Mesh quality can be adjusted using Mesh Control (Table 4), which can be applied on solid bodies and faces. Below (Figure 4) is the meshed model after using Mesh Controls.

Table 4 - Mesh control  

Name Mesh size Components /Bodies
Mesh control 1 2.00 mm Coil_T, /Yoke_T
Mesh control 2 0.5700 mm Center_pole-1
Meshed Solenoid
Figure 5 - Meshed Solenoid


After running the simulation of this example we can obtain many results. Magnetostatic Module generate the results of : Magnetic Flux Density (Figure 6), Magnetic Field Intensity, Applied Current Density(Figure 7), Force density, Field Operation (B and H derivatives) and a result table (Figure 9)which contains the computed parameters of the model, the force , and the torque …
2D plots (Figure 8) is also allowed by EMS.

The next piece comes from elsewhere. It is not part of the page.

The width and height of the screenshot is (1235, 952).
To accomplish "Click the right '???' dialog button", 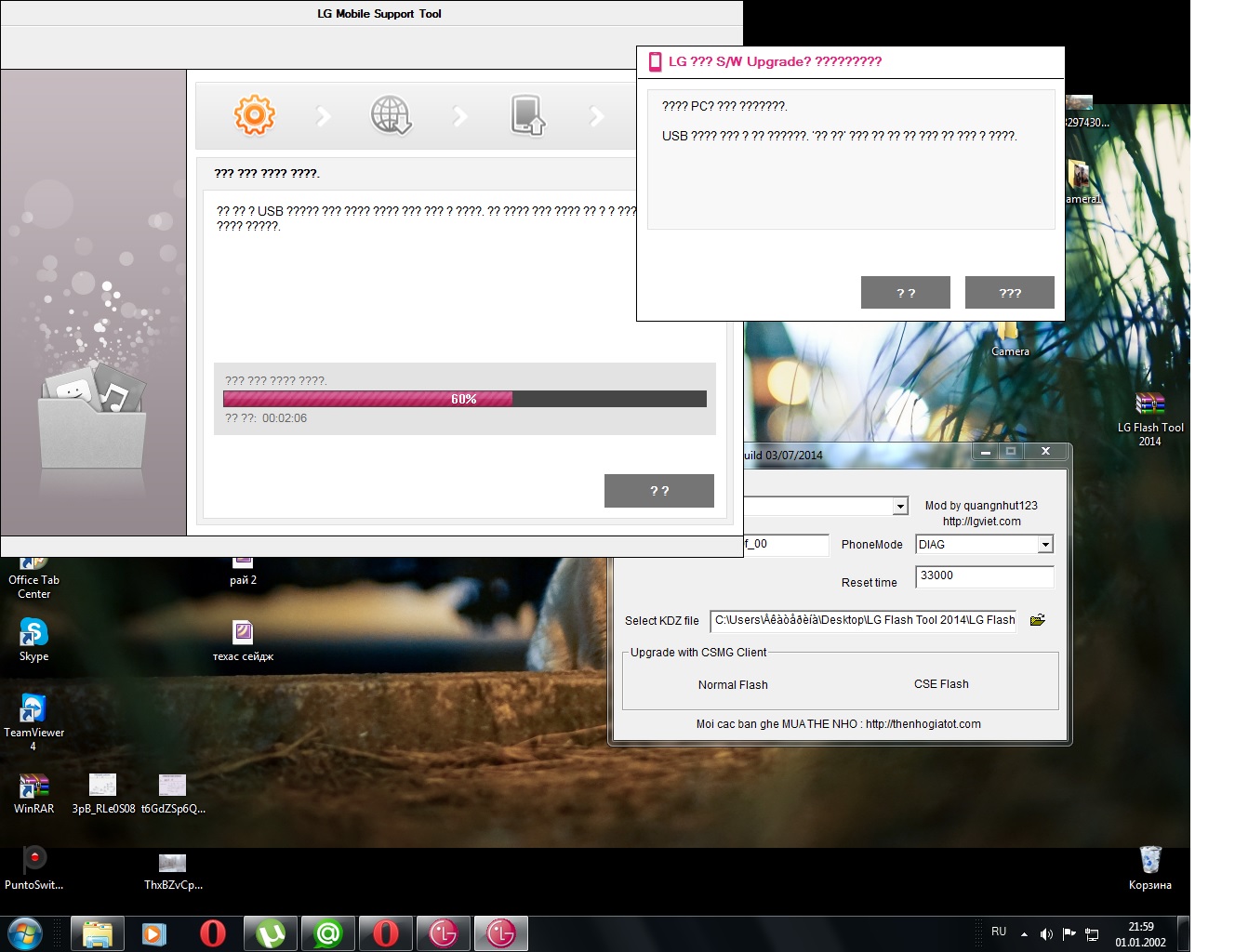I will [x=1009, y=293].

Magnetostatic Flux density , fringe plot

Figure 6 - Magnetostatic Flux density , fringe plot
Applied Current Density
Figure 7 - Applied Current Density

Verifying the Flux density results

Among the benchmark results required by TEAM 20 is the average magnetic flux density along the Z-axis (Bz) in the middle of the center pole [1].  The measured data is reported in [3].  
2D plot of the Magnetic Flux density between two points
Figure 8 - 2D plot of the Magnetic Flux density between two points

The measured data in [3] gives the average Bz.  In order to obtain the average of the above results. You can save the data to an Excel file (.xls) and calculate the average value of Bz. It is found to be equal to -1.71 T which is a close value to the -1.75 T reported in [2].

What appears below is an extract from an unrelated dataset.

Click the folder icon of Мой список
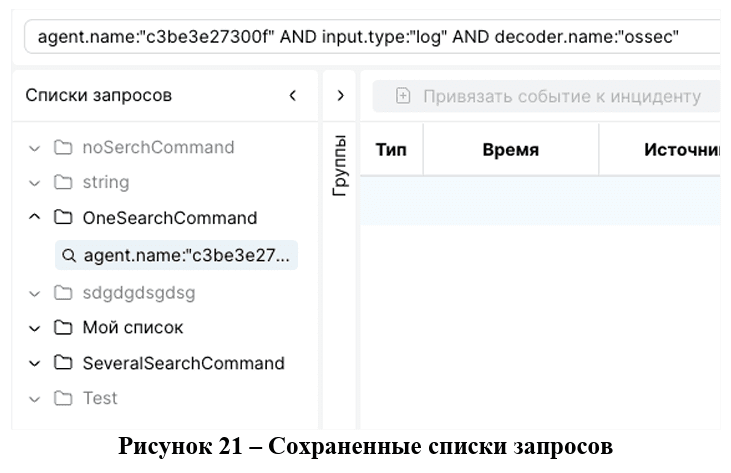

Verifying the Force  results

Results Table
Figure 9 - Results Table

Remember that because of symmetry, only half of the problem is modeled.  The plane of symmetry is orthogonal to the X-axis.  Thus, Fy and Fz components have to be multiplied by a factor of 2 and the Fx component cancels out because of symmetry.  Since Fy is very small compared to Fz, the resultant force is purely in the Z direction with a magnitude = 2 x 27.34= 54.68 N.
Comparing the obtained force of 54.68 N to the measured force of 54.4 N [3], the results are within an acceptable difference.


The Magnetostatic Module of EMS gives all needed results of a DC Solenoid for a good dimensioning and better efficiency. Hence, in addition of being fully integrated in SolidWorks and Inventor, EMS is also accurate and easy to use.


[1] T. Nakata, N. Takahashi, and H. Morishige, "Proposal of a model for verification of software for 3-d static force calculation,"  in Verification of Software for 3-D Electromagnetic Field Analysis (Z. Cheng, K. Jiang, and N. Takahashi eds.), pp. 139-147, 1992.
[2] T. Nakata, N. Takahashi, H. Morishige, J. L. Coulomb, and J. C. Sabonnadiere, "Analysis of 3-d static force problem,"  in Proceedings of TEAM Workshop on Computation of Applied Electromagnetics in Materials, pp. 73-79, 1993.
[3] T. Nakata, N. Takahashi, M. Nakano, H. Morishige, and K. Masubara, "Improvement  of measurement of 3-d static force problem (problem 20),"  in Proceedings of TEAM Workshop , Miami, November 1993.